Carlsbad International School was a private, co-educational, Central European, boarding and day school for high school students, Grades 9 – 12. It is located in the UNESCO candidate spa town of Karlovy Vary, west of Prague, in the Czech Republic.

== History ==
The school was founded in 2014.

In March 2015 it was accredited by the International Baccalaureate Organization to administer the IB Diploma Programme.

== Structure ==
It is a member of the Association of European Boarding Schools. Full boarding tuition is €37,000, while day students pay €20,000. In May 2017 it became a Member of the Council of International Schools and its first class of 18 IB students graduated. In summer, CIS organizes international Summer Camps offering an ESL programme, filmmaking, tennis or golf.

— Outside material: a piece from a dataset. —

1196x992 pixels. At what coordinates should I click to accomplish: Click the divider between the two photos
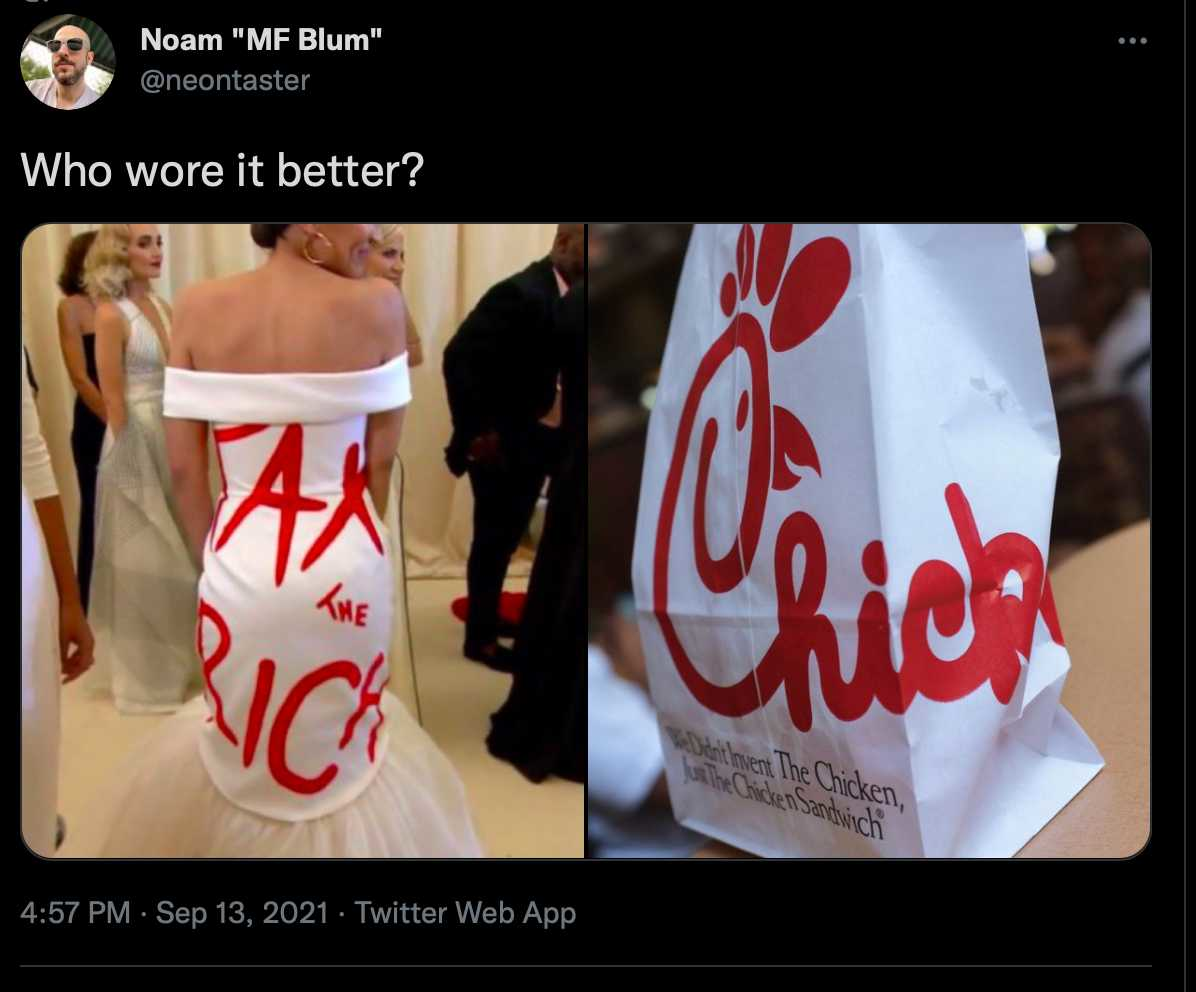[x=586, y=541]
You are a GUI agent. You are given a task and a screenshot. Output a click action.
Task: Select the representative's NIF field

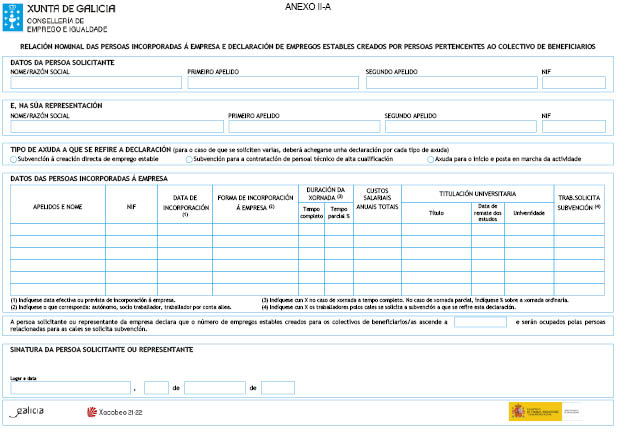574,127
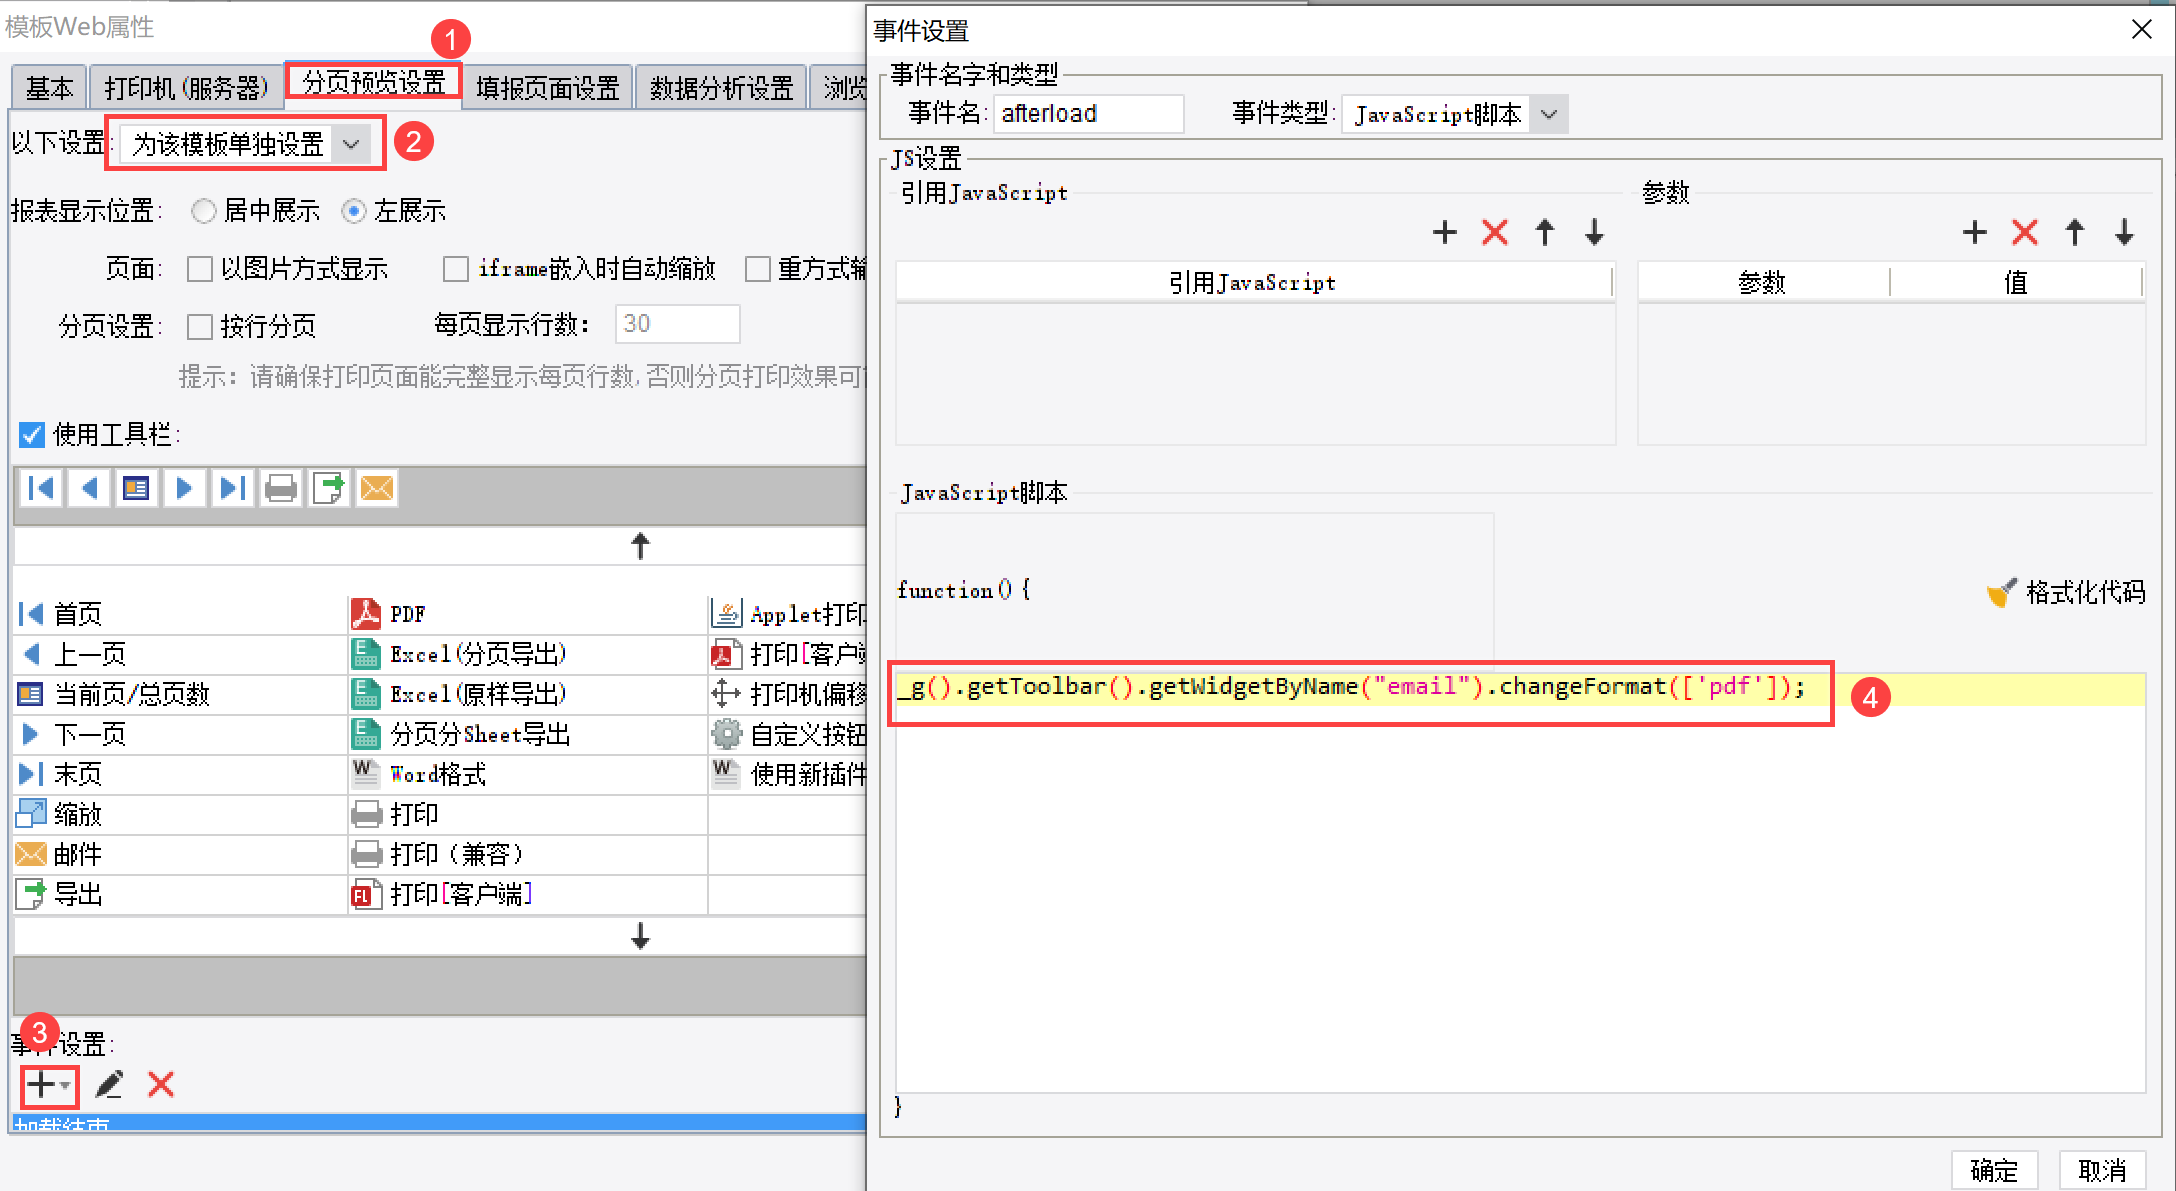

The faculty to student ratio is 1:4 and the average CIS class size is 8. CIS Faculty are 80% native English speakers and 67% hold advanced degrees. CIS offers a wide variety of Activities, sports clubs (including football, volleyball, basketball, badminton) and specialized sports programmes with individual study and training plans (tennis, triathlon and golf). CIS provides a healthy lifestyle, safety, top pastoral care and international community spirit with over 30 nationalities represented. CIS facilities include a premium school restaurant, Tennis Club Gejzirpark with a modern fitness center and skiing slopes on the top of Klínovec in the Ore Mountains.